**EXERCISE:** Where in the data does the word "breadcrumb" appear? Find those lines and copy them.

**DATASET EXCERPTS:**
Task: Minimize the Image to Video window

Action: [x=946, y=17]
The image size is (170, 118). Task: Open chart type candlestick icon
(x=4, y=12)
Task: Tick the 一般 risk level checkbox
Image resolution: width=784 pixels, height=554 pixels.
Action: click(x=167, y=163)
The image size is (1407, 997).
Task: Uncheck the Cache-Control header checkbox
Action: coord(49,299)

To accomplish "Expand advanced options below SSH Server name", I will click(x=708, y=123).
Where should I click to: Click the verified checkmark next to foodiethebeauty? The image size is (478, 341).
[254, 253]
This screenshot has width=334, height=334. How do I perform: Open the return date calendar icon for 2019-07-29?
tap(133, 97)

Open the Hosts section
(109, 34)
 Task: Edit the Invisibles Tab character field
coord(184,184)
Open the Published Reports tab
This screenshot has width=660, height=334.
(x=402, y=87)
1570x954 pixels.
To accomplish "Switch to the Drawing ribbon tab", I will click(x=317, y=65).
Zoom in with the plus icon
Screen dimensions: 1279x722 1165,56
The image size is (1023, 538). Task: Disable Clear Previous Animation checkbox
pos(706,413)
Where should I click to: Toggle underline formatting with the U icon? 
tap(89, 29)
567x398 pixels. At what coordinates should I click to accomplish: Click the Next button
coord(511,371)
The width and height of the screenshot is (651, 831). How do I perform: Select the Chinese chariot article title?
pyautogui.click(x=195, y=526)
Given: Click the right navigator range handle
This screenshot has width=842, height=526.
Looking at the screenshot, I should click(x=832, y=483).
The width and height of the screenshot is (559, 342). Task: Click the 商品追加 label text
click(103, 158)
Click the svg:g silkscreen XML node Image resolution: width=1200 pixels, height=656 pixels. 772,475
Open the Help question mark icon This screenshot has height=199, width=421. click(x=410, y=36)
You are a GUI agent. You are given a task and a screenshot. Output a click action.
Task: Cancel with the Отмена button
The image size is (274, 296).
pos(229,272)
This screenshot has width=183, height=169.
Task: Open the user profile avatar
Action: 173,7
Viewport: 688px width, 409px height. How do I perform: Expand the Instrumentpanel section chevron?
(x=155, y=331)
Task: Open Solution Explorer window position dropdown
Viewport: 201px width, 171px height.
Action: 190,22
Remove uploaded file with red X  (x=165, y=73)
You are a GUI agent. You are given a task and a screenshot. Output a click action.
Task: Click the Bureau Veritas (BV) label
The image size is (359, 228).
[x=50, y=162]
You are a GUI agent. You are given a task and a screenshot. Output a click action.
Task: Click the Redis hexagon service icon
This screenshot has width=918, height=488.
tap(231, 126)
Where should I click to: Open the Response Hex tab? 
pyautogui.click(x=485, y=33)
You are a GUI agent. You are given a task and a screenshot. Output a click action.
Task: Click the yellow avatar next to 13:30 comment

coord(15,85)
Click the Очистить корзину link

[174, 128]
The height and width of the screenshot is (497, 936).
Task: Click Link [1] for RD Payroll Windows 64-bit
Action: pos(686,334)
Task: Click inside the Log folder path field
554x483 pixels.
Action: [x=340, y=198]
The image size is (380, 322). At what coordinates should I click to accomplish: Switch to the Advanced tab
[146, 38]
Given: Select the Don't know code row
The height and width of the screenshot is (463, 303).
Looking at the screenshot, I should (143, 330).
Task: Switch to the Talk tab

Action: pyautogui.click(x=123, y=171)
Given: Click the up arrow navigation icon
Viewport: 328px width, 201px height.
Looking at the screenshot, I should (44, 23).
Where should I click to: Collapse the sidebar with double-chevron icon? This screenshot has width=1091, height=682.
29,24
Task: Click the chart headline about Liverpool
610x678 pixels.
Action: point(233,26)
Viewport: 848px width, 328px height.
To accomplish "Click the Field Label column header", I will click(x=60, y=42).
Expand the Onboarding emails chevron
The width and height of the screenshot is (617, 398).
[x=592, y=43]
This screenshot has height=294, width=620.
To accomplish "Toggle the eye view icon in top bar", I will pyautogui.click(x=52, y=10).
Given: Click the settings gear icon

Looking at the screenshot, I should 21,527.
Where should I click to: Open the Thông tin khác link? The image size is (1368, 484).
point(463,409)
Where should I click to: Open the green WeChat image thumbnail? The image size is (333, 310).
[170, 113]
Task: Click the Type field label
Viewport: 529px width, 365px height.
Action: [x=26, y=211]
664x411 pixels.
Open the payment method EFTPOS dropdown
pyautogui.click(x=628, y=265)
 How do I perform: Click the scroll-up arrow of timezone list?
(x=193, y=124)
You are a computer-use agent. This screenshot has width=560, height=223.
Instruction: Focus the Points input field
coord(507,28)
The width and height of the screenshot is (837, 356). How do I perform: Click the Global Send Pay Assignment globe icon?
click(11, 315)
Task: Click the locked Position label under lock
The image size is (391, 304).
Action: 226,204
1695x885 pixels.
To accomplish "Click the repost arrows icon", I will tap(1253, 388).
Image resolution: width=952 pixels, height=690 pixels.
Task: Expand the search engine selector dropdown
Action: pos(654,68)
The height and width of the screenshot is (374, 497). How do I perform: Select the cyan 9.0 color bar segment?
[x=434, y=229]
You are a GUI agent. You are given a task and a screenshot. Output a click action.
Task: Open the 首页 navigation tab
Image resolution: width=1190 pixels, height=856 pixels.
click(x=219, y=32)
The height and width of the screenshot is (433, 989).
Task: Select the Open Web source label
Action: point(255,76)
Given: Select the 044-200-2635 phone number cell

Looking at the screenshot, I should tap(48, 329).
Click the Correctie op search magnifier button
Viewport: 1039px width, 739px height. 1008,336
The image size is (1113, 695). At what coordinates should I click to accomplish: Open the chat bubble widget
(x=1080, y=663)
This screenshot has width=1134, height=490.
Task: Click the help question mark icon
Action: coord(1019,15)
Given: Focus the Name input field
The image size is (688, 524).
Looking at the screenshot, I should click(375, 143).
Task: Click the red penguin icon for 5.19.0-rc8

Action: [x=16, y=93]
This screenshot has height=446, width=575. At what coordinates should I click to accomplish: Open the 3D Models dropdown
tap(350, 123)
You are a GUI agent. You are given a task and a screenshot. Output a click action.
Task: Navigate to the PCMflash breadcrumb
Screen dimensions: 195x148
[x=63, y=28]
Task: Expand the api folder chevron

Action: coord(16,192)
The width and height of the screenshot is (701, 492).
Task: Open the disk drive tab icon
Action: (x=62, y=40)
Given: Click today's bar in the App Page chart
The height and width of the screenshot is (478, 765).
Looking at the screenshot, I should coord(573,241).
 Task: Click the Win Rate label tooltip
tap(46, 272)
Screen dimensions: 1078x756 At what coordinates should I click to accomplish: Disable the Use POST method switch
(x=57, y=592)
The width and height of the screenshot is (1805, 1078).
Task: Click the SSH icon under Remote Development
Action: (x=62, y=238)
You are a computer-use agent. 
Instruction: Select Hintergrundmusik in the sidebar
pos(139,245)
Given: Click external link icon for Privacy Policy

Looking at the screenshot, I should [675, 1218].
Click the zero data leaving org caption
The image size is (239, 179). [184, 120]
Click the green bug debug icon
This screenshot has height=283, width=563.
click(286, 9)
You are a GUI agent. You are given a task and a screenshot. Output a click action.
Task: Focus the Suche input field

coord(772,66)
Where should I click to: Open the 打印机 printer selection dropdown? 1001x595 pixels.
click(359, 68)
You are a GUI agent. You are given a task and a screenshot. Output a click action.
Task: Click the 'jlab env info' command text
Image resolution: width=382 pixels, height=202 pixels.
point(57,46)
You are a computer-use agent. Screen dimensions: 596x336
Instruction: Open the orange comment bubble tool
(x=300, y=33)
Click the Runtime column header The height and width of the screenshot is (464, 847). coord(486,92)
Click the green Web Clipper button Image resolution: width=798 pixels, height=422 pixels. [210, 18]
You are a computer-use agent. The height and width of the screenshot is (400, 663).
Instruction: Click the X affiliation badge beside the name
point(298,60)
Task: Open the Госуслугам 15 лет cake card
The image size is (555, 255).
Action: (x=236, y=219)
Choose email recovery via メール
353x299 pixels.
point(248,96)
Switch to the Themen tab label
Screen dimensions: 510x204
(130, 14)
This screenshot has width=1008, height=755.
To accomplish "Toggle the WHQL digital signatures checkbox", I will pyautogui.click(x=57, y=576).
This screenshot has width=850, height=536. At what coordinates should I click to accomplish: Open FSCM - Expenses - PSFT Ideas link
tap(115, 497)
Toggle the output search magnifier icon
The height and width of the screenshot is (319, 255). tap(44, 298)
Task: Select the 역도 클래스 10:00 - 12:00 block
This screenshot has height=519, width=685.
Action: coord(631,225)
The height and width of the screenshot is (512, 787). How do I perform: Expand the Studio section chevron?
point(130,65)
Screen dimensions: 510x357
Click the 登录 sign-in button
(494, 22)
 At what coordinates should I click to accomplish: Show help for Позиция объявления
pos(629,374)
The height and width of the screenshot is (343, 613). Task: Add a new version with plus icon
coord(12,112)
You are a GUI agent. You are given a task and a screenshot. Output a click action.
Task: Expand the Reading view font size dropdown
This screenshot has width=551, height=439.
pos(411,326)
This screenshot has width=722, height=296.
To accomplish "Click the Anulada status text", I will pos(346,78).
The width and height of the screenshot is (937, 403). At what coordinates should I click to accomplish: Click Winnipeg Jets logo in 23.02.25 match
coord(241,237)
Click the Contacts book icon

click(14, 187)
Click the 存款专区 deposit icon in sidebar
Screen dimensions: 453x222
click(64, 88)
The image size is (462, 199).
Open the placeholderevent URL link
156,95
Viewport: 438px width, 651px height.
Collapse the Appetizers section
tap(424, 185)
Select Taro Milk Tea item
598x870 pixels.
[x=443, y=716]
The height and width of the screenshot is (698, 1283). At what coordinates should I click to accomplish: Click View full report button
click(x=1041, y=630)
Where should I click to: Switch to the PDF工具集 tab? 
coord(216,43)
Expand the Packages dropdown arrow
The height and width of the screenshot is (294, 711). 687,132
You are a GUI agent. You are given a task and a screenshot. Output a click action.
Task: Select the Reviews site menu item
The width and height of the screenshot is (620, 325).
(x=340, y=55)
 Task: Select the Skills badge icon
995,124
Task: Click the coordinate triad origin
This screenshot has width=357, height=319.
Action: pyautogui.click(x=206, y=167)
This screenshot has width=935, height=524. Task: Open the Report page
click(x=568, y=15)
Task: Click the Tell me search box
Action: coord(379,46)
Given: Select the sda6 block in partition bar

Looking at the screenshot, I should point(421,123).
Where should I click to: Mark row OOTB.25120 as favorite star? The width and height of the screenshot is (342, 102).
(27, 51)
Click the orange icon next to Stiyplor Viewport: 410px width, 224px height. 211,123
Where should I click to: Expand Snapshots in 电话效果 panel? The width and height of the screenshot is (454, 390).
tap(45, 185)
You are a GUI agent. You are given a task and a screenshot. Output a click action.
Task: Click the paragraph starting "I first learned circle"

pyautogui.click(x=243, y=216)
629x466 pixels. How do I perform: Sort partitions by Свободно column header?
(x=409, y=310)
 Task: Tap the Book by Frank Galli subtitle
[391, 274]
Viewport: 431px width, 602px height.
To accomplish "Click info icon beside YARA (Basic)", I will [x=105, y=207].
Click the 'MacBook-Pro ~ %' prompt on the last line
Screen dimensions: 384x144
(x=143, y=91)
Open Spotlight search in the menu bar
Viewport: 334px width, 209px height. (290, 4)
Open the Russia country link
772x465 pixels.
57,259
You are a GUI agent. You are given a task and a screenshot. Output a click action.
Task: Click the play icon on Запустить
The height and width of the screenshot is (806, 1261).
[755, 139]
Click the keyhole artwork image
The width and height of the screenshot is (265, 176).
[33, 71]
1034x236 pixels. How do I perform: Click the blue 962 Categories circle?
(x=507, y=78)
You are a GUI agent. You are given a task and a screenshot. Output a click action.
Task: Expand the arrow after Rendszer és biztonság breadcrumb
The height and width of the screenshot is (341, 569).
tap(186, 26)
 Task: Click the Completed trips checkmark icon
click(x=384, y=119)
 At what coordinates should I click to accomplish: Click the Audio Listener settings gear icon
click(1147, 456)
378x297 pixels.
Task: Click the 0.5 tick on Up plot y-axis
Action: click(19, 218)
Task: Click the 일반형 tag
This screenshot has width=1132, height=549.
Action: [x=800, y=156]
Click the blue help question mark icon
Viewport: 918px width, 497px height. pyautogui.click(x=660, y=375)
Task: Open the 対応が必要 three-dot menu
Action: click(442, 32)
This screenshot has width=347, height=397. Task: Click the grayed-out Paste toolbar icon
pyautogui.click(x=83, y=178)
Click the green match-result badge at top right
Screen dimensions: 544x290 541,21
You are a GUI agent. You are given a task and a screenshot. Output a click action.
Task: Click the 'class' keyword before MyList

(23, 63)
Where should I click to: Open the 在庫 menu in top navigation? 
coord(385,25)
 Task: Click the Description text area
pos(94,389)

**SOLUTION FOR THIS PROBLEM:**
Task: Navigate to the PCMflash breadcrumb
Task: Expand the arrow after Rendszer és biztonság breadcrumb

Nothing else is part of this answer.